Working data START
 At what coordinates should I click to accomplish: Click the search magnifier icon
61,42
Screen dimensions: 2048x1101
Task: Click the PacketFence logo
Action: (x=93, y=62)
Working data END
● Exercise goal:
Output every record above exactly as it appears.

● Response to this task:
 At what coordinates should I click to accomplish: Click the search magnifier icon
61,42
Screen dimensions: 2048x1101
Task: Click the PacketFence logo
Action: (x=93, y=62)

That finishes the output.